Bessere Bahn statt stinkender Bummelbusse

Von Axel Weiß, SWR-Umweltredaktion

Aus ökologischer Sicht wünsche ich mir für den innerdeutschen Fernverkehr eine gut ausgebaute, gut ausgelastete Bahn. Pünktlich, zügig und erschwinglich. Wer die Schweizer Bahn kennt, weiß was ich meine.

Aber was werde ich stattdessen bekommen? Bahn frei für Fernbusse.

Ja, werden Sie sagen: Das ist doch auch gut so. Freie Fahrt für freie Bürger. Ein schöner Zug unserer schwarz-liberalen Bundesregierung, bereits festgeschrieben – damals im Koalitionsvertrag. Und ist nicht sogar der Bus das Verkehrsmittel mit dem geringsten CO2-Ausstoß pro Kopf? Wenn’s denn so einfach wäre.

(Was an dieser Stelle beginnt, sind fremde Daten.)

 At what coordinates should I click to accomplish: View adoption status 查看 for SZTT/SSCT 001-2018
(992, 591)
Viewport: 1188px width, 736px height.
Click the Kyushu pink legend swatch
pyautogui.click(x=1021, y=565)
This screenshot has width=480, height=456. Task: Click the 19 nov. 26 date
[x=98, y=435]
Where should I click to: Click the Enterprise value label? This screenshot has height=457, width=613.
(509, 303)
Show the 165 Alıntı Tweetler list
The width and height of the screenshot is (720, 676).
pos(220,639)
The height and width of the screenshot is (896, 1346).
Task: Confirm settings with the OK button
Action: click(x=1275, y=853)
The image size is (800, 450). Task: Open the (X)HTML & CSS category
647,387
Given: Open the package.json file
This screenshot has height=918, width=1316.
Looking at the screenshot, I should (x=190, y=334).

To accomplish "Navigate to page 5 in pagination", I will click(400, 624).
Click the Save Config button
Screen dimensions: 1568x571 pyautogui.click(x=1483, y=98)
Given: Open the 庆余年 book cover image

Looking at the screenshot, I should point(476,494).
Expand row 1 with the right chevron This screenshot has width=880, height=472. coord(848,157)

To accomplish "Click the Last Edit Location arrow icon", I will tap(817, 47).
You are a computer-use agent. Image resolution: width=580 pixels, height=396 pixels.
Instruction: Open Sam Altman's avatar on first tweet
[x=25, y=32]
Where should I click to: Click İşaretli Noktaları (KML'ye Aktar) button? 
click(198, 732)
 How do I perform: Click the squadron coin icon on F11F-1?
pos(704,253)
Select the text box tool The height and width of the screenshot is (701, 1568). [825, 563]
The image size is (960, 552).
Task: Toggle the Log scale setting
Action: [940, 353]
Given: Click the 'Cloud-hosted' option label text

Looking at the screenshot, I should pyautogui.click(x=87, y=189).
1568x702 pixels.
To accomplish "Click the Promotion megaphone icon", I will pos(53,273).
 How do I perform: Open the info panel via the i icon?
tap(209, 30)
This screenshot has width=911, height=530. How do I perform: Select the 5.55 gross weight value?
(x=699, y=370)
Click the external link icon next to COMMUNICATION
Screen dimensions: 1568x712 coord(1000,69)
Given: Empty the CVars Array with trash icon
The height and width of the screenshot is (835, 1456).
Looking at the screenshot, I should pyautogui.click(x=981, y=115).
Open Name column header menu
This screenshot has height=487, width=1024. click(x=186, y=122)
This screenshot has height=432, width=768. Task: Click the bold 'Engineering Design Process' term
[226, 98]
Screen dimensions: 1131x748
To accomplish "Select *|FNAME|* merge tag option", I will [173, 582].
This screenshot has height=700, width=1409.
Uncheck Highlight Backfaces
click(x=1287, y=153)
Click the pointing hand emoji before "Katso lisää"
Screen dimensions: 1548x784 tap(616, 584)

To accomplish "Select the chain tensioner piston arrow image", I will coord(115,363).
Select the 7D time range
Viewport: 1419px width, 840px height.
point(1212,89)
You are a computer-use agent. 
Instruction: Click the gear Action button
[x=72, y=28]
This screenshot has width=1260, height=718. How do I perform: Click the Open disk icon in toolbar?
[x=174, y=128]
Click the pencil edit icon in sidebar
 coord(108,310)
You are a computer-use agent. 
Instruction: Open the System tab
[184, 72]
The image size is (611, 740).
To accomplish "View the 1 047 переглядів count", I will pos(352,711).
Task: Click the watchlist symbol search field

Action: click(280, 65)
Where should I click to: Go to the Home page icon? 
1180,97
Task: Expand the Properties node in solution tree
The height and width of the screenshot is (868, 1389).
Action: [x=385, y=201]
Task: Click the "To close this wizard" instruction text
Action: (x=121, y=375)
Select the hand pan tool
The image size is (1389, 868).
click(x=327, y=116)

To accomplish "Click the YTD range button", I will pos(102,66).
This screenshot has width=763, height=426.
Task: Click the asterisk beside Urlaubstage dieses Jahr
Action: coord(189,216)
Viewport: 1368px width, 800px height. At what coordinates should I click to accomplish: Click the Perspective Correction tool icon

Legenden von freier Fahrt und Umweltverträglichkeit

Die Wahrheit über die Legende von der freien Fahrt meldet täglich der Verkehrsfunk. Eine Fahrt vom Stadtzentrum Berlin ins Zentrum von Frankfurt am Main dauert mit dem Bus mehr als neun Stunden – mit der Bahn dagegen nur die Hälfte.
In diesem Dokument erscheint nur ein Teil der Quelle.